Jennifer lui expose brièvement la situation et Ortencia nous rassure qu’elle l’introduira à ses contacts. Seulement, elle a passé une bonne partie de la soirée à cuisiner Jennifer sur les rouages de l’école ainsi que des détails sur la fondatrice. Elle ne s’est pas gênée aussi pour descendre Deborah Nicol. Une jeune sans famille qui s’est accrochée à son défunt frère pour sortir de la pauvreté et au décès de ce dernier, elle a éloigné les enfants du reste de la famille. En soi, des détails qui ne nous regardent pas quoi, mais ça lui tenait tant à cœur qu’elle l’a répété à différentes reprises. Ça ne prend pas un devin pour comprendre que cette femme cherche des éléments pour nuire à la fondatrice. La raison toutefois m’échappe, donc j’interroge Jennifer après la rencontre.

— C’est à toi que je devrais demander non? C’est ta collègue de travail.

— Bah collègue oui. Avant aujourd’hui, je ne connaissais que sa vie dans les grands détails. Sierra léonaise de père, Togolaise de mère, deuxième épouse de Wanké, mère de deux filles. J’ignorais qu’elle avait une dent contre sa belle-sœur. J’apprécie quand même que tu ne sois pas entrée dans son jeu.

— Je ne verse pas dans les médisances. Ce n’est pas de mon âge.

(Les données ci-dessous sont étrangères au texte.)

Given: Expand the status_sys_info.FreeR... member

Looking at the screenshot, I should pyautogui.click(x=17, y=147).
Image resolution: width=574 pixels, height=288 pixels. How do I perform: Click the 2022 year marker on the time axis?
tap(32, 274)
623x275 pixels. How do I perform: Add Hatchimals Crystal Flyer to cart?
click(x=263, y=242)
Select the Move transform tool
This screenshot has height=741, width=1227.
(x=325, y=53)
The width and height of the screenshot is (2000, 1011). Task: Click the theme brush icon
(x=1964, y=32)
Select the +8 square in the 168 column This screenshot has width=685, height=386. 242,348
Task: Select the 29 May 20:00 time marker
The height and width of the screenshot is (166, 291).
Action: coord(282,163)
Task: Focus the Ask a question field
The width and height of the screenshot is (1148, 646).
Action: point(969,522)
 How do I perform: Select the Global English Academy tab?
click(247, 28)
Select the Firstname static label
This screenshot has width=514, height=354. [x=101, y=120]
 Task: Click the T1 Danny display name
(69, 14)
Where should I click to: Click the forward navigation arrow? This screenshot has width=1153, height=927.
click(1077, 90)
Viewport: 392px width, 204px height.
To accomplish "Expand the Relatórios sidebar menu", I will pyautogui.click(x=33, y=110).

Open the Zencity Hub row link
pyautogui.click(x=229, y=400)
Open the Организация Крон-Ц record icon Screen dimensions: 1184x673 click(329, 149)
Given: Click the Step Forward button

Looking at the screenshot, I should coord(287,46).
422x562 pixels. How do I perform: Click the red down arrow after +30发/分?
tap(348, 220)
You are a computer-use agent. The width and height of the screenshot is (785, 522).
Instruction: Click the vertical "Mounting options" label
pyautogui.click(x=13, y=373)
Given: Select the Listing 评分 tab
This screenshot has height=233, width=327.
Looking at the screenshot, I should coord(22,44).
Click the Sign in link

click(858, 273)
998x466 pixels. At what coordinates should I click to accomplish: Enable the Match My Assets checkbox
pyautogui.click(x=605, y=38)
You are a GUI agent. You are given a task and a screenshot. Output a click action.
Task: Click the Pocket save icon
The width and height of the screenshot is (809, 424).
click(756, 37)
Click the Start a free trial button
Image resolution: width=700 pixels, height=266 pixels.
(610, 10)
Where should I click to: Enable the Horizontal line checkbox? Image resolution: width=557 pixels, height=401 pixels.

Je me concentre sur mon argent.

— L’argent ne tient pas au chaud les nuits, je me lance et continue comme elle paraît déroutée. Au diable Tchaa. Mon bonheur aussi compte.

— Je ne vais pas mentir Jennifer, tu me plais. Je sais que tu es en instance de divorce, mais j’ai du mal à me contenir en ta présence. Je veux te toucher, te faire du bien, mettre un sourire sur ta belle face, je veux ajouter des couleurs dans ta vie. Il te faut juste dire oui.

— Bruce…, elle commence mal à l’aise, sans mentir, tu es un soutien inattendu pour moi, mais mon cœur est blessé. Mon mari m’a laissé tomber et exposé à sa famille qui se moque de mon échec…

— Non, n’utilise plus le mot échec quand tu parles de toi. Le divorce arrive, ce n’est la faute de personne. L’important c’est de passer à autre chose. Regarde-toi, si belle, pleine de vie.

— Pleine de vie quand la maladie ne me cloue pas sur place.

— La maladie n’a en rien altéré ta beauté. Tu es magnifique et tu m’attires tellement. Imagine-toi à mes côtés? Tu ne veux pas reprendre goût à la vie? Vivre ce qu’Eben fait vivre à Océane.

— Ne colle plus jamais mon nom à cette cruche d’Océane, elle fulmine.

— Excuse ma maladresse, je voulais juste dire que je peux rendre ta vie si agréable, te tenir compagnie, être ton meilleur ami et tout ce dont tu rêves. Dis-moi de quoi tu rêves ma chérie?

— Je veux être heureuse et qu’on me respecte. Je veux effacer la déception dans le regard de ma tante due à ma séparation avec mon mari. Je veux que mon mari me voie heureuse et radieuse, qu’il comprenne ce qu’il a perdu, qu’il regrette les méchantes choses qu’il m’a dites et se morde les doigts d’avoir perdu une femme comme moi. Je retrouver confiance en moi, retrouver par mille tout ce que j’ai perdu dans cette séparation.

— Alors, donne-moi une chance, je conclus. Lance-toi, fais confiance à l’avenir.

— Tu me donneras le temps de finaliser mon divorce dans la paix avant qu’on se mette officiellement ensemble? Je ne veux pas donner de raisons supplémentaires à ma tante de me critiquer.

— Si c’est ce que ça prend, d’accord.

— Dans ce cas, j’accepte.

Les colombes de la joie s’envolent dans mon être. Il y a du travail à faire sur ses envies. On ne se sépare pas pour parler encore de prouver quelque chose à son ex, mais je suppose que c’est la douleur qui parle. C’est probablement Tchaa qui a décidé de divorcer et en tant que femme, elle ne le digère pas donc elle veut lui faire regretter. Mon travail sera de lui faire oublier complètement l’existence de son ex-mari pour qu’elle vive pour nous. Si Eben a pu conquérir Océane en moins d’un an alors qu’il a moins d’expérience avec les femmes comparées à moi, je ne vois pas pourquoi j’aurais du mal à y arriver.

***Hilda Tountian***

J’ai invité Dara et Snam au resto pour cette fameuse discussion qui m’a demandé tout le courage de la terre. Après des nuits blanches, discussions avec Océane bien qu’elle soit en lune de miel, j’ai décidé de me jeter à l’eau deux jours après mon retour à Nairobi et je regrette déjà. Dara me regarde comme si je venais d’une contrée lointaine. Snam a la bouche ouverte.